We've all been there: a new beer bar opens up down the block, boasting multiple rotating crafts on draft, an endless bottle selection, and maybe even a menu of belly-warming pub food fit for some epic Sunday sessions.
But is this bar destined to become your new favorite hang? Or is this joint just another clueless industry entrepreneur's attempt to cash in on the craft beer boom? Abide by this handy checklist and you'll have no trouble separating the best beer bars from the fake ones.
Quality trumps quantity
Experienced drinkers would take a handful of well-curated drafts over a massive 100-tap list any day of the week. With that number of options, menus get overly complicated, keeping things clean becomes practically impossible, and kegs take forever to kick, squashing the excitement of constant rotation and upping the chances of a stale pour. Who needs 25 different West Coast-style IPAs, anyhow?
The draft lines are super clean
Draft lines, those all-important little plastic tubes that connect keg to cup, can play a huge role in the way your beer tastes and pours -- and they really shouldn't. If lines aren't flushed every two weeks, they can build up bacteria, resulting in super-foamy beer or funky off-flavors like rotten eggs, vinegar, or buttered popcorn. Dirty lines can even spur nasty infections in your gut. Not a good look. And not a good place to drink.
The temperature isn't an afterthought
If a keg is kept too warm, its beer is foamy, flat, and has a greater chance of spoiling. On the flip side, beer poured too cold lacks flavor, numbing your poor taste buds into submission. While each style demands a slightly different serving temp -- lagers like it frosty, while stouts taste best closer to 55 degrees -- most good bars do their best to keep their walk-ins at a pleasant 38. And some even accommodate multiple temps for optimal pours across styles.
Your beer's got head
Good beer needs to breathe. Ample head allows carbonation to rise and accumulate on the surface, relieving the beer below of excess taste bud-deadening bubbles and providing a platform for delicious aromas. What's more, low or no head can indicate dirty glassware or improper keg temperature. So stop worrying about being deprived of that final ounce of alcohol and embrace the foam.

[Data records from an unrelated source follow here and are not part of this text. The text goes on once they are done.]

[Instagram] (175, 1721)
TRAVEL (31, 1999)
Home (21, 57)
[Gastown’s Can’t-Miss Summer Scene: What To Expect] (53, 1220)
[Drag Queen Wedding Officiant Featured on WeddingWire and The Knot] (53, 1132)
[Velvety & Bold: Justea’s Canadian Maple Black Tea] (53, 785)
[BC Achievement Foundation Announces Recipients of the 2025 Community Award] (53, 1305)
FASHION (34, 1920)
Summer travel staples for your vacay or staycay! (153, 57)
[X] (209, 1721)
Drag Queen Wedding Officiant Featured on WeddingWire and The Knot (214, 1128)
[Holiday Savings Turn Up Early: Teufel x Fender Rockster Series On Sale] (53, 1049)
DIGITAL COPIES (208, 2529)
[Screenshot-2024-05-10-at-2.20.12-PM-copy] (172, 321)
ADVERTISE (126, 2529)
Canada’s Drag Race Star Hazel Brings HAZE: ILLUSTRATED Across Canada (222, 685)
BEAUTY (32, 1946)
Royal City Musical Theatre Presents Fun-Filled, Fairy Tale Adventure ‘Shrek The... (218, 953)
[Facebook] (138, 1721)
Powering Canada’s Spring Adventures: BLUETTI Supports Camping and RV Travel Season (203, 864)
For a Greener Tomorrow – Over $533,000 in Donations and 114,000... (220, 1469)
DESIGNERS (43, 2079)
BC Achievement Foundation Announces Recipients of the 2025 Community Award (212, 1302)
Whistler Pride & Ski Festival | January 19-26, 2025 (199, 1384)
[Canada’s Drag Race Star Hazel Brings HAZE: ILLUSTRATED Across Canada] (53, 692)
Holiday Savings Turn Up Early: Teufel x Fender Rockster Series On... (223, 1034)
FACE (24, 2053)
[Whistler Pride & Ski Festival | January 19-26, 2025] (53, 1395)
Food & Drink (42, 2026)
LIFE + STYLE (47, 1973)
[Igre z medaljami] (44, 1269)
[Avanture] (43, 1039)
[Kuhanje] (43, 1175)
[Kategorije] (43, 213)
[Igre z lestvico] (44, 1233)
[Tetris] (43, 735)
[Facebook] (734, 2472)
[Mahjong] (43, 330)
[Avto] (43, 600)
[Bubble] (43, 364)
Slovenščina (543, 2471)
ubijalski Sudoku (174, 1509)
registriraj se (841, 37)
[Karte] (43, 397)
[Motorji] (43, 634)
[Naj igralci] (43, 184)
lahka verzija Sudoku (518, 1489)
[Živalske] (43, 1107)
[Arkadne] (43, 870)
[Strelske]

It thinks outside the grain
A good beer bar relies on a diverse tap lineup to charm drinkers of all kinds -- even the gluten intolerant. If you walk into a taproom and encounter a dedicated cider line or spy some quality packaged options on the shelf, you know you're in a top-notch joint.
The glassware game is on point
When it comes to glassware, most American bars are pretty ambivalent. But, as seasoned beer geeks know, there's an entire exhilarating world beyond the shaker pint. In beer-savvy places like Belgium, for instance, each brand of beer comes with its very own glass, specially constructed to showcase its particular appearance, aroma, taste, and mouthfeel. Here in the States, a great beer bar will offer a variety of glassware, with barkeeps well versed in which shapes and sizes best complement each style.
It drinks local
Walk into your neighborhood pub and scan the tap list. Were most of the options brewed out of state? Maybe even across the country? Aside from specialty joints like Belgian or German beer halls, great bars should reserve at least a portion of their menu for local drafts. Not only does this practice cut down on shipping's environmental impact, it also guarantees that the beer you're about to imbibe is of the utmost freshness. So make sure your bar supports the little guy -- what benefits the community benefits your glass.
You can try before you buy
While I'm in no way advocating for ice cream shop-level sampling, a quality beer bar will never shy away from offering its customers a little taste before they decide on a pint. Some places even offer flights for more indecisive clientele. In a marketplace as crowded as craft beer's has become, even the nerdiest of beer experts can get lost in the shuffle. There's no shame in asking for a sip -- the best beertenders always value education over expediency.
The bartenders know their stuff
The dudes manning the sticks should be adept at talking shop with any customer, from Stella-swigging newbies to over-saturated neckbeards and everyone in between. The last thing a great beer bar wants is to turn a potential craft convert off with false information or a poorly trained staff. So, if your bartender can't explain the difference between a porter and a pale, feel free to get the hell out of dodge.
Beer isn't paired with attitude
At the same time, nobody likes a wiseass. With all the different styles, brands, and unfamiliar terms, craft beer bars can be super-intimidating places for newcomers, and facing off with a snobby staff is just another barrier keeping drinkers from making the switch to craft. Even fancy-pants beer bars realize that beer should be approachable, interesting, and fun -- it's only beer, after all. Everybody should be able to get behind that.